Tens of thousands of computers in the United States are still infected with DNSChanger and, if you haven’t checked, yours could be one of them.

And if your computer is infected, you could be effectively cut off from the Internet on July 9. Fortunately, checking for an infection is easy and a fix is available — if users will take the time to find out.

“Cybersecurity is a shared responsibility, and each of us has a role to play,” Rand Beers, undersecretary for the Homeland Security Department’s National Protection and Programs Directorate, writes in a recent DHS blog post. His point is that, for all the work the FBI and DNSChanger Working Group has put into cleaning up the botnet and running substitute servers to protect users, the last chapter in this story falls to the individual.


Related coverage:

Poor follow-up left public vulnerable after FBI's DNSChanger bust

FBI, working group reboot effort to rid computers of DNSChanger


Users can test for a DNSChanger infection at the working group’s website. “In fact, I just tested my computer at home,” Beers writes, “the process was simple, straightforward, and only took a few minutes.”

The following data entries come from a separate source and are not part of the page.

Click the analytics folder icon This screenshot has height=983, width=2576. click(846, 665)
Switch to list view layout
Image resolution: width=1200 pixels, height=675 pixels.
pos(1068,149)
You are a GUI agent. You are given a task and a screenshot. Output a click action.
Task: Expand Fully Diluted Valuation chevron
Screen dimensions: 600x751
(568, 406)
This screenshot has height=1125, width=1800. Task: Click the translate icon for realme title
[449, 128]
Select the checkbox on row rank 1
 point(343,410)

And Beers’ time frame of a “few minutes” must include going to the site, reading the clearly written instructions, and then clicking on the link to check for infection. Because once you get to the page for detecting an infection and click on the link, the results come back instantaneously.

It’s a small step for people to ensure they don’t lose the ability to navigate the Internet come July 9.

DNSChanger was used in an Estonia-based clickjacking scheme that infected as many as 4 million computers around the world during its four years of operation. The malware redirected Domain Name System queries through servers run by the clickjacking group, manipulating advertising and sometimes disabling security software so that it was not detected and removed.

In all, the scheme generated more than $14 million in illicit fees for directing traffic to targeted sites between 2007 and November 2011, when the FBI busted the ring.

If the FBI had shut down the servers when they arrested the ring, those millions of infected computers would have been effectively shut off from the Internet, because their DNS queries would have been directed to servers that were no longer working. So the FBI received a court order to operate clean replacement servers using the IP addresses of the rogue servers, and named the nonprofit Internet Systems Consortium to run them.

The original court order covered 120 days and was set to expire March 8. But with millions of computers still infected as that deadline approached, the FBI got an extension until July 9. After that? The replacement servers get shut down and anyone with an infected machine could have their Internet browsing wind up at a dead end.

DNSChanger has largely been scrubbed from computers in government, industry and among individual users, but as of April 10, more than 84,000 computers in the United States, and several hundred thousand worldwide, were still infected.

That’s why Beers and DHS joined the FBI, and the DNSChanger Working Group is banging the drum to get people to check their computers. It is, as he said, a simple, straightforward process and well worth the effort, just to be sure.

In addition to the working group’s website, you can get additional information on DNSChanger at an FBI site dedicated to the subject.